Exposure as Spiritual Practice: Or Breaking Free from Religious Scrupulosity OCD
A journey with divine love and dancing with fear
(TW: religious trauma, intrusive thoughts, compulsions)
I don’t want this.
When I was around six or seven, I began experiencing religious intrusive thoughts. I feared so many things, and they piled on top of each other, year by year.
First: it was, Am I really saved from hell? Let me pray the sinner’s prayer one more time. Rinse and repeat.
Then it was, Was that really my original work on my homework? Let me double, triple, quadruple, quintuple check, etc. God hates liars and cheaters.
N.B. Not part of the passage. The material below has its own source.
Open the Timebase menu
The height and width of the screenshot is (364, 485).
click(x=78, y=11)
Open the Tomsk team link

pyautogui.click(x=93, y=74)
Then it was, Why can’t I get the phrase “d@mn stupid God” out of my mind—after I accidentally overheard it on TV? Let me pray and confess and cry again to save me from going to a burning hell forever for blasphemy.
Then it was, What if I accidentally swear into the mic while I’m leading worship?
And the list just kept getting longer and longer.
Though I didn’t yet know this word, religious scrupulosity was the air I breathed. Everything was under constant assessment. Is this interest/hobby/normal human emotion/experience holy or not? Check and recheck.
Therapy wasn’t an option back then. And the structures that surrounded me only encouraged my obsessive scrupulosity.1 Don’t even think about XYZ. Don’t be too close to a line. You’ll tumble out of grace.
As if that were possible. (And Bible nerd alert: frankly, the above is not what the Bible teaches. There is one line: love God, love neighbor. That’s it. Anything else is from humans—control tactics adored by all forms of fascism, including variants masquerading as some kind of word from God that rule by preying on our fears. God is Love. Full stop. That is my boundary.)
And yet somehow, a thread of divine2 love held me—held up my universe, connected me to a way forward. I learned about the importance of exposure3 to the things I feared religiously, and I bought this coloring workbook. I began the journey of healing.
I followed the voice of Love into sitting in the discomfort of the fear.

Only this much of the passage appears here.